::: EXCERPTED PASSAGE
Casting Lessons

by Scott Sadil

I’m pretty sure Rafael Gonzales and his crew at the Magallanes Fly Fishing Lodge, in Chilean Tierra del Fuego, aren’t going to be very happy with me if I show up waving a two-hander like an old man with a pole pruner trying to finally get after that row of black locust he’s neglected all these years.

It’s not a matter of inexperience.  Over the past 25 years I’ve managed to fashion a reasonably competent two-hand game, an assortment of casts sufficient to deal with the rivers I fish and the fish I occasionally find there.

But lately, with local steelhead numbers in the tank, I haven’t spent nearly as much time as I used to with a double-hander, or what’s regionally known as a Spey rod, in my mitts, except when dunking egg patterns for winter fish along the edges of small coastal creeks, or whaling away heaving overhead casts into the Baja Pacific surf.
::::::
::: ENTRIES PROVIDED
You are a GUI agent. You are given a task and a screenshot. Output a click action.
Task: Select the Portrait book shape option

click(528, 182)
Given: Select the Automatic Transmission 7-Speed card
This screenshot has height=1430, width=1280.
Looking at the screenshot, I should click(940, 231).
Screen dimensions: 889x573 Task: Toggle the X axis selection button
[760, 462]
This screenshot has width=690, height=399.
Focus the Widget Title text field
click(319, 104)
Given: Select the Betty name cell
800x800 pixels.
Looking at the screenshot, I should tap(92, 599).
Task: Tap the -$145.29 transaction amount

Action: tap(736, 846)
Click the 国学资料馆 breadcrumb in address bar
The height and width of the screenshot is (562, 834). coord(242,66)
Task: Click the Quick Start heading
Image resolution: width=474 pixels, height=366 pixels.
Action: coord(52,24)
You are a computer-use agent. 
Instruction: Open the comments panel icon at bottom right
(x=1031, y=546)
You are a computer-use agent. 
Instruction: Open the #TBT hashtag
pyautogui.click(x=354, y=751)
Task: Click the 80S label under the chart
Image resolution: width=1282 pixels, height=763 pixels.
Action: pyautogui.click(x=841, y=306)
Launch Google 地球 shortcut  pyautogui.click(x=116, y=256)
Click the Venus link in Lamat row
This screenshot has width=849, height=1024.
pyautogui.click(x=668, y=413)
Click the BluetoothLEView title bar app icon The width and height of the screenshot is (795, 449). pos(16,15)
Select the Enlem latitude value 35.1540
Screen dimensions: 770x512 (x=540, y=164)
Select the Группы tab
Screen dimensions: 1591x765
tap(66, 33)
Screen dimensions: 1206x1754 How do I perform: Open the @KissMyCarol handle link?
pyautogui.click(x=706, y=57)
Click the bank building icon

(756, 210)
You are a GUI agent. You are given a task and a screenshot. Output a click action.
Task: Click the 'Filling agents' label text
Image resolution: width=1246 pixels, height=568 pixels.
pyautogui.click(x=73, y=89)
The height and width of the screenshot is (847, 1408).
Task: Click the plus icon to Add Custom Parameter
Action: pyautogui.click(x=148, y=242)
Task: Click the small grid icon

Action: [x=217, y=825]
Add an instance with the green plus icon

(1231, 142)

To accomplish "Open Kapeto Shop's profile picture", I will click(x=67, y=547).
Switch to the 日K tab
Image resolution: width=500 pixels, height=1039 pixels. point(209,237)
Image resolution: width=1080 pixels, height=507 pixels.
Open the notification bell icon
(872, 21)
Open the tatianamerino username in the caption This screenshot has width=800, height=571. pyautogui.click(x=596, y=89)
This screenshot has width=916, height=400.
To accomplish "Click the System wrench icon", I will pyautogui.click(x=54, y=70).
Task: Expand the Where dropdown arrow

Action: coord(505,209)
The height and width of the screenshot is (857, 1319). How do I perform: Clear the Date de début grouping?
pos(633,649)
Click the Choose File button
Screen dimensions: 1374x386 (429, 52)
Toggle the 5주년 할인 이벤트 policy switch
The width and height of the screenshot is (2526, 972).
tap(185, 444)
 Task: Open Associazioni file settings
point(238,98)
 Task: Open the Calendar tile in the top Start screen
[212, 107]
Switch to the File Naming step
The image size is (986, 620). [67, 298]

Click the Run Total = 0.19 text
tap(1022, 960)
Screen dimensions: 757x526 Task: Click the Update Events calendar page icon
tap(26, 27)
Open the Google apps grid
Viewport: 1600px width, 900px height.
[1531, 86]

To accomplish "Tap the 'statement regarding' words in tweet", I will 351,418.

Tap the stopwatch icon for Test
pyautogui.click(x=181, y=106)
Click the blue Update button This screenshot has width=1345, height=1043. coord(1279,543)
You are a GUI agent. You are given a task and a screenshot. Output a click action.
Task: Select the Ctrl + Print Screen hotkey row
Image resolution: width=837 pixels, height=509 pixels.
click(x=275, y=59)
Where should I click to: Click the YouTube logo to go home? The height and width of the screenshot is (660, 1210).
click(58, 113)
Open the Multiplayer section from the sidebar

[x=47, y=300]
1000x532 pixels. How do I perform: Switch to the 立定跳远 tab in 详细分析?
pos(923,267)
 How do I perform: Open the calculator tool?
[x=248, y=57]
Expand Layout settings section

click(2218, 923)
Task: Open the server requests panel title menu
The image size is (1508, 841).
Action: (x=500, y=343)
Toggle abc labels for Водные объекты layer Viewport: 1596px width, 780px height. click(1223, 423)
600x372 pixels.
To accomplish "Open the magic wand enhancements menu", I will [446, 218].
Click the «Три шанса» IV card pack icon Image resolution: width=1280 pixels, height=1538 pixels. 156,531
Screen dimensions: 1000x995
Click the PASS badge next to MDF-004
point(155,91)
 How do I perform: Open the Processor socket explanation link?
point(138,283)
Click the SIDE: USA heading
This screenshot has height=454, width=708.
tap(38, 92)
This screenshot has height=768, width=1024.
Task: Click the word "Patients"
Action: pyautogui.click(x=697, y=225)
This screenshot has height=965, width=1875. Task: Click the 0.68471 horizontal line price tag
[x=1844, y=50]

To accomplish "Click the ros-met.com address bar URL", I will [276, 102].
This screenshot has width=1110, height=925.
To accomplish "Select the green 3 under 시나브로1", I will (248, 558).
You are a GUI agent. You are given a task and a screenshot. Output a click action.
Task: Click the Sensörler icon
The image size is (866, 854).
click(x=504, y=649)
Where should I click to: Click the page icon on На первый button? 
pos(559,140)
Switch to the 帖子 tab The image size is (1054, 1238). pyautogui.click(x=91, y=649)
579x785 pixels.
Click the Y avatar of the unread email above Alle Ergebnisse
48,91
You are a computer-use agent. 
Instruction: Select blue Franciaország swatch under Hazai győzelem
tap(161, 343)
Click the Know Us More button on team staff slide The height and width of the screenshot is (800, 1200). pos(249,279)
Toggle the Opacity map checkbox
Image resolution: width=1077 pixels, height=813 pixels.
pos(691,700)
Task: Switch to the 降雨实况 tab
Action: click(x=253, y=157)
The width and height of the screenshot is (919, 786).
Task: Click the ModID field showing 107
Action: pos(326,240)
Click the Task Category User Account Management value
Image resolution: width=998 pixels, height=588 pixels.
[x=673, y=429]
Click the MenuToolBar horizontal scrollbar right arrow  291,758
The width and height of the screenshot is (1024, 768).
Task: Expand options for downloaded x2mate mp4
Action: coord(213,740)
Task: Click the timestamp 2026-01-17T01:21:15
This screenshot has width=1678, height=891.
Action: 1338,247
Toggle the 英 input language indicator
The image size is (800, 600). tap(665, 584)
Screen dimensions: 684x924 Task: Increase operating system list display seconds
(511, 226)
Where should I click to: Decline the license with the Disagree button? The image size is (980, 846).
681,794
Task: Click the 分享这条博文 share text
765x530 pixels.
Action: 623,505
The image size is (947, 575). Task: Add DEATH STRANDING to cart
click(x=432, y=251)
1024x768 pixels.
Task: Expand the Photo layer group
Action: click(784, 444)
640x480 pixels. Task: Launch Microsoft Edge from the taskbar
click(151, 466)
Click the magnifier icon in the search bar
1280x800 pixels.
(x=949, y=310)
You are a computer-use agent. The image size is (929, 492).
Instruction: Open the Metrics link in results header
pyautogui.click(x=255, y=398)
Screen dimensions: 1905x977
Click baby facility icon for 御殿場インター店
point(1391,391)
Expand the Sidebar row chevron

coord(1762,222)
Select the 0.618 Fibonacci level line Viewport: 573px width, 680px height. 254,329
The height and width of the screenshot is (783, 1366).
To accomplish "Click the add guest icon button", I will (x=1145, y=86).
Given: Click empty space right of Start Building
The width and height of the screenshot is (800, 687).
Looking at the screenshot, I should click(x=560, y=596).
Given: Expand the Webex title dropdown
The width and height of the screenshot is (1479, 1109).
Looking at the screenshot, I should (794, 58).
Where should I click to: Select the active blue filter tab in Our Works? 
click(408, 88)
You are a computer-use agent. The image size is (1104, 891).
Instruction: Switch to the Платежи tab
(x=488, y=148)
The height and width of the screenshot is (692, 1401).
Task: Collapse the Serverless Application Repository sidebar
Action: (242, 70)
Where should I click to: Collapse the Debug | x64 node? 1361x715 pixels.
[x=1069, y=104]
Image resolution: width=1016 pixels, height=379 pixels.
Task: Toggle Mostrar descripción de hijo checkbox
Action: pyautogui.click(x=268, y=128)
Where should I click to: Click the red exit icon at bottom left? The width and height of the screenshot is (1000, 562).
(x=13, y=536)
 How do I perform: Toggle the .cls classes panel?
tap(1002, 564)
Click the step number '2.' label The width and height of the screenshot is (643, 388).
::::::
- QUESTIONS
**A.** List every term the casting essay uses for a rod cast with two hands.
**B.** According to the casting essay, over how many years has the writer built a reasonably competent two-hand game?
The listing is separate material and has no connection to the casting essay.

- EXERCISE SOLUTIONS
**A.** two-hander, double-hander, Spey rod

**B.** 25 years